What Your Tastes Say About Who You Are

Department seminar with PhD student Rikke Haudrum Rasmussen, University of Copenhagen.

Classic theories in sociology argue that tastes – in, say, music, food, or art – are inherently linked to social inequality. This is, in part, because our tastes matter for how others perceive us. If having “the right” tastes convinces others that you possess favorable qualities, such tastes may act as a currency yielding privilege in different social settings.
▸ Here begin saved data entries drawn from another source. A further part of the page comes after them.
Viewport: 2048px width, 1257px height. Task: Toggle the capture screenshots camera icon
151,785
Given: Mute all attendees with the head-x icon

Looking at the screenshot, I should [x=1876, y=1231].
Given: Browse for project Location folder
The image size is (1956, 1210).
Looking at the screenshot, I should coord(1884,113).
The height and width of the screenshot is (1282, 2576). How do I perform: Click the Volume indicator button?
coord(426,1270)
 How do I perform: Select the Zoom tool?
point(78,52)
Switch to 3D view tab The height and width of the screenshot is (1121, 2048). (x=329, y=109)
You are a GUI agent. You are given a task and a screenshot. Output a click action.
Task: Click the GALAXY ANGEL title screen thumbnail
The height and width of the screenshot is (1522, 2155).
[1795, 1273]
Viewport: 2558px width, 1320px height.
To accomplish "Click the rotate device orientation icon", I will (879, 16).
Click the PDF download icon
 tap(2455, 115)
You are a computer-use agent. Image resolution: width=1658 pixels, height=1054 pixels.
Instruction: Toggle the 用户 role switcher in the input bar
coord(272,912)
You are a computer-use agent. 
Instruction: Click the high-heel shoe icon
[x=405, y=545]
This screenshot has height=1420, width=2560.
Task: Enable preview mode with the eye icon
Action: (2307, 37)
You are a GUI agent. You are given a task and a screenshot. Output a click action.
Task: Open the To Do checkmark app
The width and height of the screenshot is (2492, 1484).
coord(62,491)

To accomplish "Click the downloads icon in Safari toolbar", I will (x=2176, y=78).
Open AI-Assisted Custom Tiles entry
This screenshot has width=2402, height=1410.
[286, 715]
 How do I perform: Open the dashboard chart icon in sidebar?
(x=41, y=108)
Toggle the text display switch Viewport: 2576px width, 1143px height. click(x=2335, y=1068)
My dissertation contributes to an emerging literature using experiments to test classic theories in cultural sociology by isolating effects of cultural tastes on others’ perceptions; something previous research based on observational data struggles to disentangle. I highlight three contributions related to this question. First, I show that a taste for highbrow (e.g., opera and haute cuisine) rather than lowbrow culture (e.g., Schlager and McDonald’s) generates favorable perceptions of status. Second, I show that the status-signaling power of highbrow tastes depends on who displays them: ethnic minority individuals gain less from highbrow tastes than majority individuals in terms of shaping perceptions. Third, I show that omnivorous (i.e., broad and boundary-crossing) rather than univorous (i.e., narrow and boundary-maintaining) tastes create favorable perceptions of sociability and cosmopolitanism.

These results inform the longstanding debate on whether cultural omnivorousness has supplanted the traditional highbrow status order. My research suggests that the two status orders co-exist and generate different perceptions which may yield privilege in different social arenas.

All members of the Department of Sociology and research staff from across the faculty are invited to attend.